The classic deep learning structure consists of a convolutional layer, a pooling layer, and a fully connected layer, and the activation function (commonly used as Relu) is typically after the convolutional layer. The basic structure is shown in Figure 7, the convolutional layer and the pooling layer are used to extract TS features, and the fully connected layer is used to classify TS. The whole classification process is an automatic process, which is an end-to-end process, only the corresponding data of the input layer needs to be given, and features are automatically extracted from the network. It is more time-consuming and labor-intensive to create the samples (labels).
A total of 71 research papers were filtered. These papers focused on classic deep learning- based methods for tree species classification. Seventy papers were published between 02/01/2018 and 01/01/2023, highlighting the rapid development of deep learning-based methods for TS classification, which is a relatively new field.

3.1. Patch Size

After preprocessing the remote sensing data, the images must be divided into patches of size m*n. These patches will form the CNN dataset, also known as the patch cube. The size of the patches is the size of the CNN input image and is crucial for the classification object, such as individual TS, dominant TS, and the design of the classification CNN network structure. Out of all the literature, 62 papers provided a description of patch size, while 9 papers did not mention the size of the input image (patch size) for the CNN. Table 1 shows some patch sizes used for various data.
In Table 1, The bold patch size indicates a higher frequency of occurrence in the literature, and “3ⅹ3~15ⅹ15” means that the patch size was tested from 3ⅹ3 to 15ⅹ15 in Step 2.
After analyzing and summarizing the literature on patch size, we have concluded that there are five ways to introduce patch size. (1) The patch size is the same as the input image size of the CNN model itself in some papers, such as 224ⅹ224, and 227ⅹ227. (2) The optimal patch size for classification results is given in some papers, while other patch sizes used for comparison are not mentioned. (3) some papers used multiple patch sizes without final analytical interpretation. (4) In three research papers, a variety of patch sizes have been tried and some analytical interpretations have been made. Long Chen et al. [47] used prototypical networks and HSI data to classify TS. They experimented with 3ⅹ3~31ⅹ31 patch sizes and found that under the same conditions, a patch size of 17ⅹ17 resulted in significantly improved classification accuracy. This suggests that the spatial and channel feature extraction of prototypical networks for this patch size meets the requirements for high-precision classification. As patch size increases, more noise may be introduced, potentially causing fluctuations in classification accuracy. Janne Mäyrä et al.[58] utilized a 3D CNN network and HSI data to classify individual TS. The patch sizes used were 9ⅹ9, 13ⅹ13, 17ⅹ17, and 21ⅹ21 (square patches with diameters of 4, 6, 8, and 10 m, respectively). The results showed that the 9ⅹ9 patch size had the highest producer accuracy of 0.84. The classification accuracy was not significantly affected by the different patch sizes throughout the experiment. The paper demonstrates that larger image patches contain multiple trees of different species. Ying Sun et al. [84] utilized RGB to classify individual TS, and demonstrated the best performance for TS classification. RGB & CHM and RGB & VHR were also utilized but did not perform as well. The patch sizes used were 32ⅹ32, 48ⅹ48, and 64ⅹ64, with ResNet50 performing best in the 64ⅹ64 patch size. The study concluded that larger patch sizes are more effective in deep learning-based methods, while smaller patch sizes lead to higher overall accuracy in traditional machine learning methods. When using traditional machine learning methods, larger patch sizes may mix other information and influence the features of the tree species if the mean feature value was used. (5) Six research papers provided information on patch size and its corresponding spatial resolution (Table 2).

3.2. Reference Data

Classic deep learning-based methods belong to the supervised modeling approach. These datasets require remote sensing images and reference data, also known as annotations, samples, or labels. The most commonly used method for acquiring reference data was through field plot surveys (79%). A small percentage of the literature used forest management inventory data (7%), while 6% relied on visual interpretation. The remaining studies used public datasets with their own data labels.

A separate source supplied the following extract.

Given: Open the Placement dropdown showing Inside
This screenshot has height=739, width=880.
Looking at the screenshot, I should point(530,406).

3.3. TS Classification Scales

Determining the appropriate scale for TS classification depends on the needs of the application. The scale can range from dominant tree species to individual trees, and it is important to consider the required data resolution and labeling process. Based on classic deep learning-based methods, 51% of the research papers achieved the individual tree classification, 25% were focused on tree species classification, 19% on the dominant TS of main TS classification, and the remaining papers used public datasets. The classification of individual trees relies mainly on LiDAR and RGB data. In most cases, the crowns of individual trees are segmented and used for classification. In some literature, each image contains only one tree, and therefore, individual tree classification is performed directly.

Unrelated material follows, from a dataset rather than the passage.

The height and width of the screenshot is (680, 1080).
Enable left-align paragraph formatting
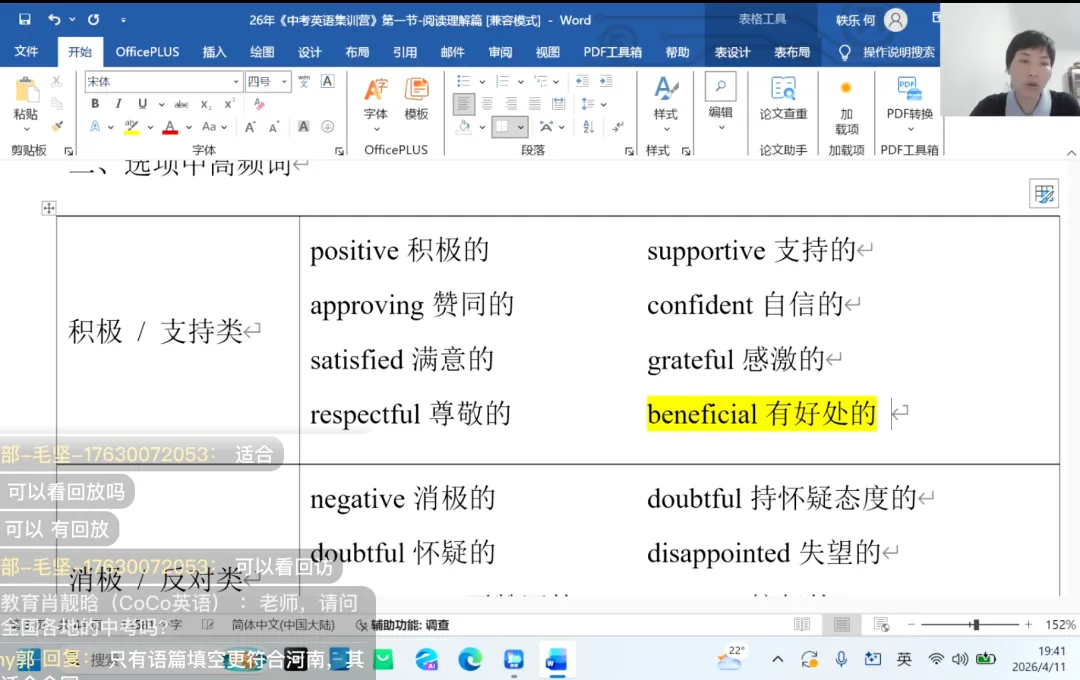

3.4. CNN Architectures and Application

3.4.1. CNN from the Functional Perspective

Depending on the specific use, classic deep learning-based methods can be categorized into four main groups. The main function, representative networks, labeling structure, resulting output, and usage of these four groups in TS classification are shown in Table 3.
CNNs can be classified into four categories: classic CNN, object detection, semantic segmentation, and instance segmentation based on their functions. Classic CNN, object detection, and instance segmentation have the function of classification, so classic CNN, object detection, and instance segmentation can be used to classify TS, while object detection and instance segmentation, which have additional functions such as localization, require more complex and time-consuming labeling. Before TS classification, semantic segmentation is performed to obtain the tree’s canopy.
The statistical analysis results of the 71 papers categorized by the function of CNNs are presented in Figure 8.
Figure 8 shows that ResNet is the most commonly used classic CNN network for TS classification. In TS classification, the input image size to the network is relatively small, which limits the use of some classic networks. Self-designed shallower CNN networks are more common due to the feature extraction problems that arise in the convolutional and pooling layers when using classic CNN networks. The PointNet network is often preferred when segmenting individual trees for TS classification using LiDAR point cloud data (Figure 8). The infrequent use of object detection and instance segmentation in TS classification is shown in Figure 8, labels could be complex, the bounding box is that they often do not explicitly define crown/canopy boundaries, and crown/canopy is not rectangular. Natural canopies often have smooth transitions or overlapping crowns, which limits the object detection and instance segmentation that can be applied in TS classification. But for certain tree species with non-overlapping crowns, it's important to try object detection and instance segmentation so that the tree transformation can be easily tracked afterward.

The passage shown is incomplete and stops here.